◆ Exercise details: Rewrite the stretch from the line containing "Identify the location of field-pale-east." through the line containing "center [1874, 259].", changing "location" to "position" and keeping everything else the same. Return only those lines.

┌──

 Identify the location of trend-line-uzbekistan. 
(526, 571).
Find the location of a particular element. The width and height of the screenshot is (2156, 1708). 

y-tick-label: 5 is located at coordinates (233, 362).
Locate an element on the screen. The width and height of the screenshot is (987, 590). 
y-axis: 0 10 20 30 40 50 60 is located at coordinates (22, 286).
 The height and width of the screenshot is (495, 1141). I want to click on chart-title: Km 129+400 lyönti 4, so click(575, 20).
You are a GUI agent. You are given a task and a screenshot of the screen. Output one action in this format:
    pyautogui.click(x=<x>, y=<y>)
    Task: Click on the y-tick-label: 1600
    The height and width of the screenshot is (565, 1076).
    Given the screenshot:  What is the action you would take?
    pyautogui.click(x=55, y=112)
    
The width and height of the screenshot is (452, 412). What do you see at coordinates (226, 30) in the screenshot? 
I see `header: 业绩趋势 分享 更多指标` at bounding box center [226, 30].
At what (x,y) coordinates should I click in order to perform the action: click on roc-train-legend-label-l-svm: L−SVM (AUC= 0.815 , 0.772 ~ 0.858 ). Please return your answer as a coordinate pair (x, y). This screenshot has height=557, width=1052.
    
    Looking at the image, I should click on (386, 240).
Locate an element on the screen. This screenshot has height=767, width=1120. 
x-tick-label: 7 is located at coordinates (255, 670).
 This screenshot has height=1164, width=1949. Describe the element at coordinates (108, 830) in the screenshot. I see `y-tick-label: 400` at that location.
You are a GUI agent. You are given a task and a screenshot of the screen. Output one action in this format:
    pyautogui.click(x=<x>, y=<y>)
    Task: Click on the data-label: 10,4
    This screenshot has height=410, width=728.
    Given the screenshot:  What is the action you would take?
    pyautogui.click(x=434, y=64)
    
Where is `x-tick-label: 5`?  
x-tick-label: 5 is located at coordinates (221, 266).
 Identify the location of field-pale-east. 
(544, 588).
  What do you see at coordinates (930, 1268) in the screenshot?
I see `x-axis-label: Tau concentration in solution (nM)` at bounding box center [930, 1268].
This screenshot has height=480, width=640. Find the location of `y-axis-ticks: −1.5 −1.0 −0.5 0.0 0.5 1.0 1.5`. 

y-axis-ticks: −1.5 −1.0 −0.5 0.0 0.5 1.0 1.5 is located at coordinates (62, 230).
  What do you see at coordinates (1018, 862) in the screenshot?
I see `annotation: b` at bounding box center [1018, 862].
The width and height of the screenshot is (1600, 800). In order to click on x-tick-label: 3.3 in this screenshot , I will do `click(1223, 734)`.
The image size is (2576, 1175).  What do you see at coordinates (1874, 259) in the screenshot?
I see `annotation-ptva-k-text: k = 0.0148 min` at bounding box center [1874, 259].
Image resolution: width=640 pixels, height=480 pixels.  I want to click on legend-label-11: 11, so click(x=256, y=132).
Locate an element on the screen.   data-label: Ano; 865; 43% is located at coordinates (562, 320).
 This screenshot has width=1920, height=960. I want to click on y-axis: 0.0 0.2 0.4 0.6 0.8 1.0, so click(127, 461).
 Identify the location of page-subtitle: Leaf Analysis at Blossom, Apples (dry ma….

└──

◆ Solution to this problem:
 Identify the position of field-pale-east. 
(544, 588).
  What do you see at coordinates (930, 1268) in the screenshot?
I see `x-axis-label: Tau concentration in solution (nM)` at bounding box center [930, 1268].
This screenshot has height=480, width=640. Find the position of `y-axis-ticks: −1.5 −1.0 −0.5 0.0 0.5 1.0 1.5`. 

y-axis-ticks: −1.5 −1.0 −0.5 0.0 0.5 1.0 1.5 is located at coordinates (62, 230).
  What do you see at coordinates (1018, 862) in the screenshot?
I see `annotation: b` at bounding box center [1018, 862].
The width and height of the screenshot is (1600, 800). In order to click on x-tick-label: 3.3 in this screenshot , I will do `click(1223, 734)`.
The image size is (2576, 1175).  What do you see at coordinates (1874, 259) in the screenshot?
I see `annotation-ptva-k-text: k = 0.0148 min` at bounding box center [1874, 259].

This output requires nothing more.